Search code examples
xmldeclarationdtdw3c

What are external entities and notations in DTD?


I have been reading about these topics in W3C Recommendation and Wikipedia. I am not sure if I have fully understood them. Could someone explain clearly to me what external entities and notations are in DTD? What are their uses exactly?

Here are some examples of external entity declarations:

<!ENTITY open-hatch SYSTEM    
         "http://www.textuality.com/boilerplate/OpenHatch.xml">
<!ENTITY open-hatch PUBLIC 
         "-//Textuality//TEXT Standard open-hatch boilerplate//EN"
         "http://www.textuality.com/boilerplate/OpenHatch.xml">
<!ENTITY hatch-pic SYSTEM 
         "../grafix/OpenHatch.gif"
         NDATA gif >

Correct me if I am wrong. A general, internal entity replaces the entity name (&ent;) in the document body with the string declared.

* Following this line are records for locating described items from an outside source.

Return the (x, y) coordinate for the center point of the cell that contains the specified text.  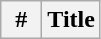
# (22, 20)
Title (72, 20)
Search for the cell housing the specified text and yield its [X, Y] center coordinate. 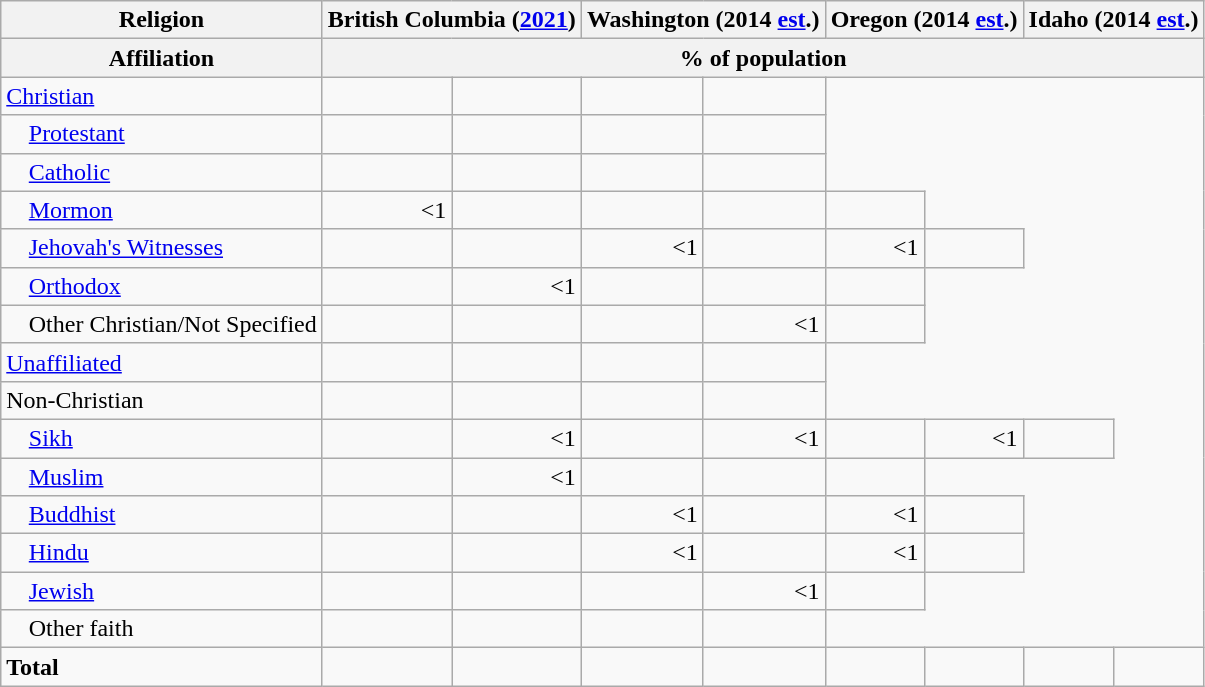
Other Christian/Not Specified [162, 324]
Total [162, 667]
Muslim [162, 477]
Christian [162, 96]
Sikh [162, 438]
Other faith [162, 629]
Idaho (2014 est.) [1114, 20]
Mormon [162, 210]
Unaffiliated [162, 362]
Protestant [162, 134]
Non-Christian [162, 400]
% of population [763, 58]
Buddhist [162, 515]
Jewish [162, 591]
Religion [162, 20]
Washington (2014 est.) [703, 20]
Orthodox [162, 286]
Jehovah's Witnesses [162, 248]
Hindu [162, 553]
Oregon (2014 est.) [924, 20]
British Columbia (2021) [452, 20]
Catholic [162, 172]
Affiliation [162, 58]
From the cell containing the given text, extract its center point as [X, Y] coordinate. 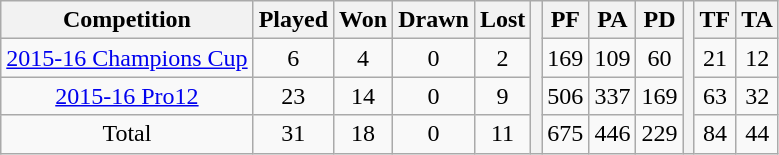
Played [293, 20]
63 [715, 96]
506 [566, 96]
109 [612, 58]
12 [758, 58]
11 [502, 134]
229 [660, 134]
31 [293, 134]
60 [660, 58]
PD [660, 20]
9 [502, 96]
84 [715, 134]
TF [715, 20]
44 [758, 134]
TA [758, 20]
675 [566, 134]
2015-16 Pro12 [127, 96]
PF [566, 20]
Drawn [434, 20]
4 [364, 58]
18 [364, 134]
2 [502, 58]
23 [293, 96]
21 [715, 58]
Won [364, 20]
Competition [127, 20]
14 [364, 96]
2015-16 Champions Cup [127, 58]
337 [612, 96]
Lost [502, 20]
Total [127, 134]
446 [612, 134]
6 [293, 58]
32 [758, 96]
PA [612, 20]
For the text-containing cell, return its midpoint in [x, y] coordinate format. 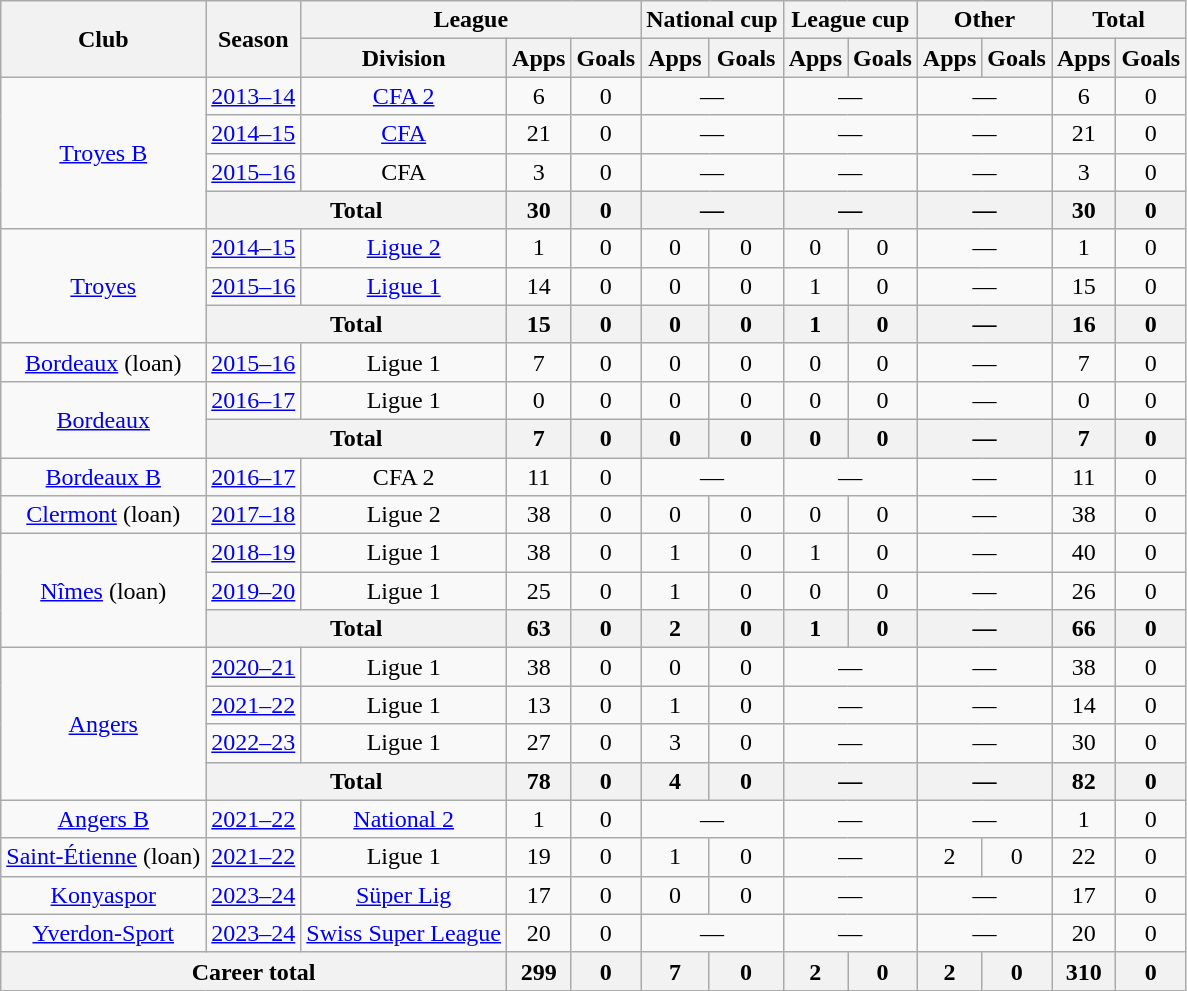
25 [539, 591]
Season [254, 39]
19 [539, 857]
299 [539, 971]
2020–21 [254, 667]
Bordeaux (loan) [104, 362]
National cup [712, 20]
Clermont (loan) [104, 515]
Division [404, 58]
2017–18 [254, 515]
Angers [104, 724]
League [471, 20]
2019–20 [254, 591]
26 [1084, 591]
13 [539, 705]
40 [1084, 553]
66 [1084, 629]
82 [1084, 781]
2022–23 [254, 743]
Saint-Étienne (loan) [104, 857]
2013–14 [254, 96]
Swiss Super League [404, 933]
Bordeaux B [104, 477]
27 [539, 743]
63 [539, 629]
Troyes B [104, 153]
Nîmes (loan) [104, 591]
Club [104, 39]
Troyes [104, 286]
310 [1084, 971]
Yverdon-Sport [104, 933]
78 [539, 781]
Angers B [104, 819]
Konyaspor [104, 895]
Career total [254, 971]
Bordeaux [104, 419]
22 [1084, 857]
2018–19 [254, 553]
4 [675, 781]
League cup [850, 20]
16 [1084, 324]
Other [984, 20]
National 2 [404, 819]
Süper Lig [404, 895]
Scan for the cell matching the given text and deliver its [X, Y] coordinate at center. 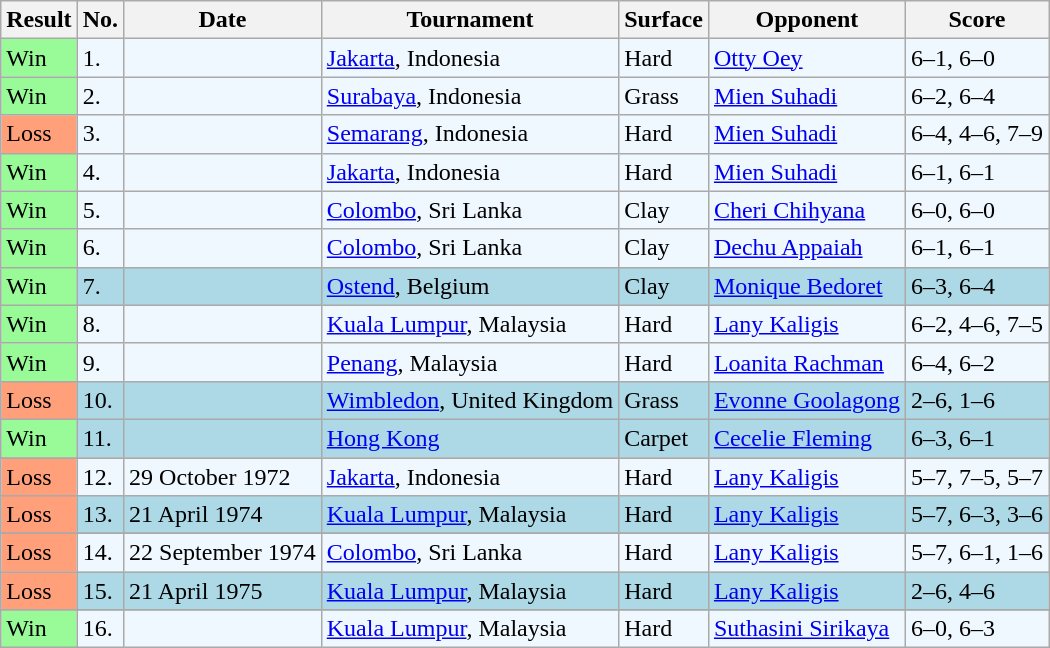
Dechu Appaiah [806, 248]
Penang, Malaysia [470, 362]
Otty Oey [806, 58]
Cheri Chihyana [806, 210]
2–6, 4–6 [976, 591]
Opponent [806, 20]
Ostend, Belgium [470, 286]
6–1, 6–0 [976, 58]
Score [976, 20]
22 September 1974 [223, 553]
10. [100, 400]
13. [100, 515]
Evonne Goolagong [806, 400]
5. [100, 210]
3. [100, 134]
5–7, 6–1, 1–6 [976, 553]
Date [223, 20]
6–0, 6–0 [976, 210]
Tournament [470, 20]
6–3, 6–1 [976, 438]
6–4, 4–6, 7–9 [976, 134]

Does an external entity replaces the entity name with the entire content of an external document?


Solution

  • Yes you are understanding correctly. An entity reference (like &open-hatch;) is a reference to whatever is defined in the ENTITY declaration.

    Notations are used to specify non-XML (unparsed) data. In the example above the ENTITY declaration specifies that the content of OpenHatch.gif is the notation gif. There would also need to be a corresponding NOTATION declaration for gif. This can be used by an XML processor or application to find another application that can process the data for that notation.

    Also, entities don't always need to be referenced by the usual &entity-name; method. Attribute can also be specified as the type ENTITY. You see this a lot with notational data (NDATA) like graphics.

    For example...

    <?xml version="1.0" encoding="UTF-8"?>
    <!DOCTYPE doc [
    <!ELEMENT doc (graphic)>
    <!ELEMENT graphic EMPTY>
    <!ATTLIST graphic
              src ENTITY #REQUIRED>
    <!NOTATION cgm PUBLIC "-//USA-DOD//NOTATION Computer Graphics Metafile//EN">
    <!ENTITY test-image SYSTEM "cgm/test-image.cgm" NDATA cgm>
    ]>
    <doc>
        <graphic src="test-image"/>
    </doc>
    

    In the above example, I have an ENTITY named test-image. That entity is a reference to the file cgm/test-image.cgm which is the notation cgm. The entity is referenced by the src attribute of the graphic element. How all of this information is used depends on what application is consuming the data.